St. James the Less
Saints

St. James the Less

Era
Late
Medium
Icon

Doctrinal reflection

This North Netherlandish carved oak statuette of Saint James the Less, dated approximately AD 1500 and bearing traces of polychromy and gilding, is housed in the Medieval Art collection of the Metropolitan Museum of Art (Gift of J. Pierpont Morgan, 1916). It is not a Byzantine artwork — it belongs to the late Gothic sculptural tradition of the Low Countries, carved in the final phase of Gothic sculpture before Italian Renaissance conventions penetrated north of the Alps, and it is archived here for comparative reference. The title it carries deserves the same care as the chisel-work. 'James the Less' reflects a long-standing Western tradition, given influential form by Jerome in the fourth century, that merged several New Testament men named James into one figure.

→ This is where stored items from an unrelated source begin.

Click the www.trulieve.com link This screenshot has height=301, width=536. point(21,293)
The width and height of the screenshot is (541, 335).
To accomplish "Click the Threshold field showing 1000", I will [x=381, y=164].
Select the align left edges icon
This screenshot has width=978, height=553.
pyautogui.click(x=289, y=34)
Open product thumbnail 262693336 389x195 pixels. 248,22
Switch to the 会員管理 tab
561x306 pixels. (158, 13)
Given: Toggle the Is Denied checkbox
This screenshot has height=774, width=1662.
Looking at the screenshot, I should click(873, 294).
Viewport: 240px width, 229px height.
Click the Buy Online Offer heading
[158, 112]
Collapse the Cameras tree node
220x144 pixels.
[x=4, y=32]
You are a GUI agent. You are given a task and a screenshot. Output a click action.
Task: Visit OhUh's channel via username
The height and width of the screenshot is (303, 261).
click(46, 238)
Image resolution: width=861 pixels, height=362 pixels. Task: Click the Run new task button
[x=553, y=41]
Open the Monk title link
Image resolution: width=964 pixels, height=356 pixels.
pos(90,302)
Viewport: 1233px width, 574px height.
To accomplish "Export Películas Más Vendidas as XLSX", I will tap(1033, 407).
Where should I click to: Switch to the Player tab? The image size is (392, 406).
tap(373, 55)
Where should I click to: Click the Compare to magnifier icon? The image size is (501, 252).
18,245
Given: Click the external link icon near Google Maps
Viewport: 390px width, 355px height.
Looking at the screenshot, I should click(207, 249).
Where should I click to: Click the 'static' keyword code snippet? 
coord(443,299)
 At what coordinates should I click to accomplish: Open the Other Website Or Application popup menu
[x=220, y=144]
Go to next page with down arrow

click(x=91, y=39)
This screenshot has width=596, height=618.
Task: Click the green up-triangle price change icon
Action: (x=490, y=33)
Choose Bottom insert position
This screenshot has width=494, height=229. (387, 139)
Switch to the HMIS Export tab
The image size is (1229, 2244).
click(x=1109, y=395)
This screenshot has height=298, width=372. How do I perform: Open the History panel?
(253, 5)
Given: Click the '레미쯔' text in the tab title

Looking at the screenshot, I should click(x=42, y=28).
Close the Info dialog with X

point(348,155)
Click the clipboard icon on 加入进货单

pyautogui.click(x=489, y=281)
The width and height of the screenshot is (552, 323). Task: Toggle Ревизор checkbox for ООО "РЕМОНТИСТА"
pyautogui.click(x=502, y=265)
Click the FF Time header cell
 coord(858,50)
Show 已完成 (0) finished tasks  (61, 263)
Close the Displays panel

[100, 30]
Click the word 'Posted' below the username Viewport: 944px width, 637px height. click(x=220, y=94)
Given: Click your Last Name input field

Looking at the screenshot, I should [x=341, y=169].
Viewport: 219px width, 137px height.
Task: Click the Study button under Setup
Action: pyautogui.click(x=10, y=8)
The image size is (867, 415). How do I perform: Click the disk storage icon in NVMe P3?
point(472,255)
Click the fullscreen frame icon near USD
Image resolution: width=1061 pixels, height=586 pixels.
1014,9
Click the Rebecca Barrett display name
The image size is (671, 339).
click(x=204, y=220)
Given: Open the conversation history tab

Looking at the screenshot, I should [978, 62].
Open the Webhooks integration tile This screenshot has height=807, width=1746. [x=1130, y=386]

Scripture is more careful: it names James son of Zebedee and James son of Alphaeus among the Twelve, and separately James the brother of the Lord (Matthew 13:55; Galatians 1:19), who led the Jerusalem church, wrote the epistle bearing his name, and was martyred around AD 62 according to Hegesippus as preserved by Eusebius. Whether the son of Alphaeus and the Lord's brother were the same man is a question the tradition answered but the text leaves open — and John 7:5 with Acts 1:14 places the Lord's brothers outside the Twelve during his ministry. The fuller's club conventionally shown with this saint is the martyrdom instrument of James the brother of the Lord in the early accounts. The statuette's polychromy reflects Netherlandish workshop practice, in which oak figures passed to specialist painters for finishing; comparable figures are treated in studies of Brabantine and Rhenish workshops. The Morgan provenance reflects the founding era of American medieval collecting. Sources: Steyaert, J., Late Gothic Sculpture (1994); Williamson, P., Gothic Sculpture 1140–1300 (1995); MMA Bulletin, Morgan Collection issues.